Species of flowering plant

Pyrola asarifolia, commonly known as liverleaf wintergreen, bog wintergreen, alpine wintergreen, pink wintergreen, or pink shinleaf, is a plant species of the genus Pyrola native to North America. It is found in Canada and northern US, primarily in cool, moist environments. It is so named simply because its leaves maintain their green color through winter. It has uses in traditional medicine.

==Appearance==
It has circular to heart-shaped leaves which lay close to the ground. It also has a nearly leafless stalk which grows the flowers and reaches up to 40 cm (16 in) tall, from which a raceme of 4-25 pink five-petaled flowers grow.

==Habitat and Lifecycle==
Its dust-like seeds are hard to germinate, but may also be propagated through leaves and rhizomes.

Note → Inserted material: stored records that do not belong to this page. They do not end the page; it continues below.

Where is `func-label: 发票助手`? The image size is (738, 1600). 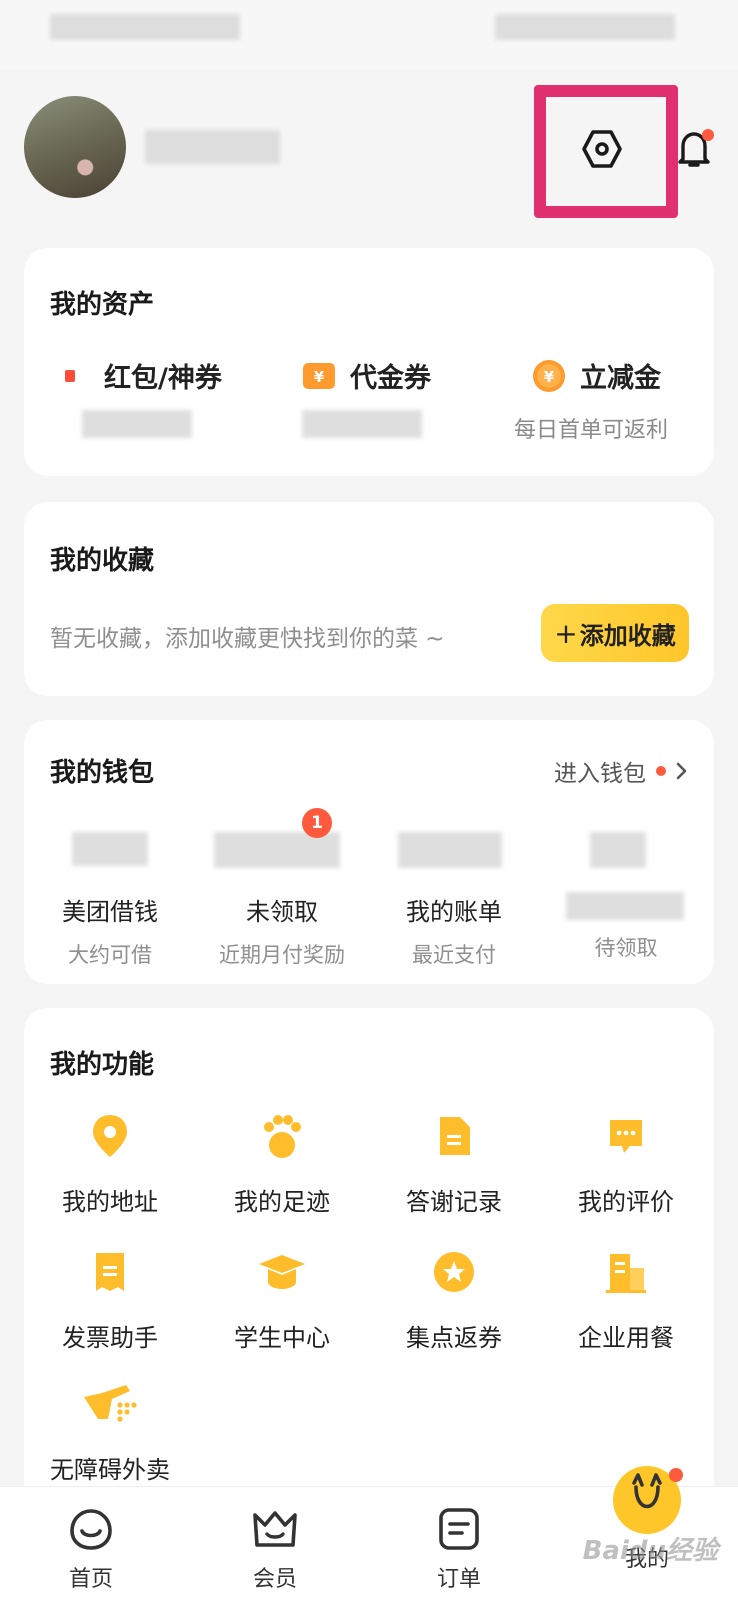 func-label: 发票助手 is located at coordinates (110, 1338).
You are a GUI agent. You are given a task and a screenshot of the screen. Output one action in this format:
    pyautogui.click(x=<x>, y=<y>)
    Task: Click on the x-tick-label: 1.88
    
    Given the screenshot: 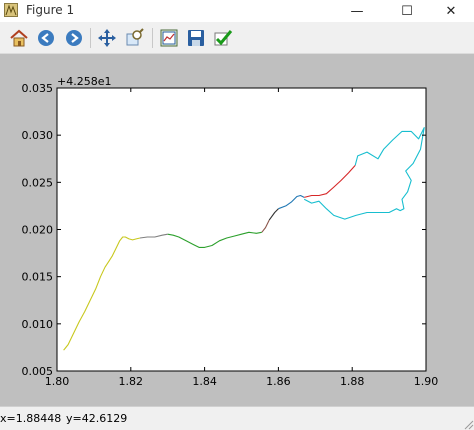 What is the action you would take?
    pyautogui.click(x=352, y=382)
    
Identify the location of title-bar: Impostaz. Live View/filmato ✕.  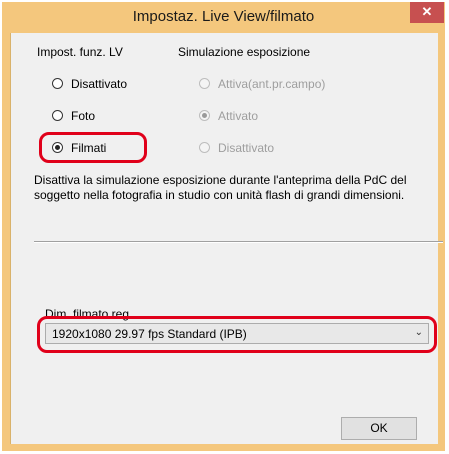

It survives best in full shade; in soil that is neutral, wet but well-drained, and nutrient-rich; and in a variety of habitats. It is an evergreen, glabrous, creeping perennial. When a fire occurs, its ability to survive varies depending on the fire site: it may depend on whether heat from the fire enters the soil deep enough to kill the rhizomes.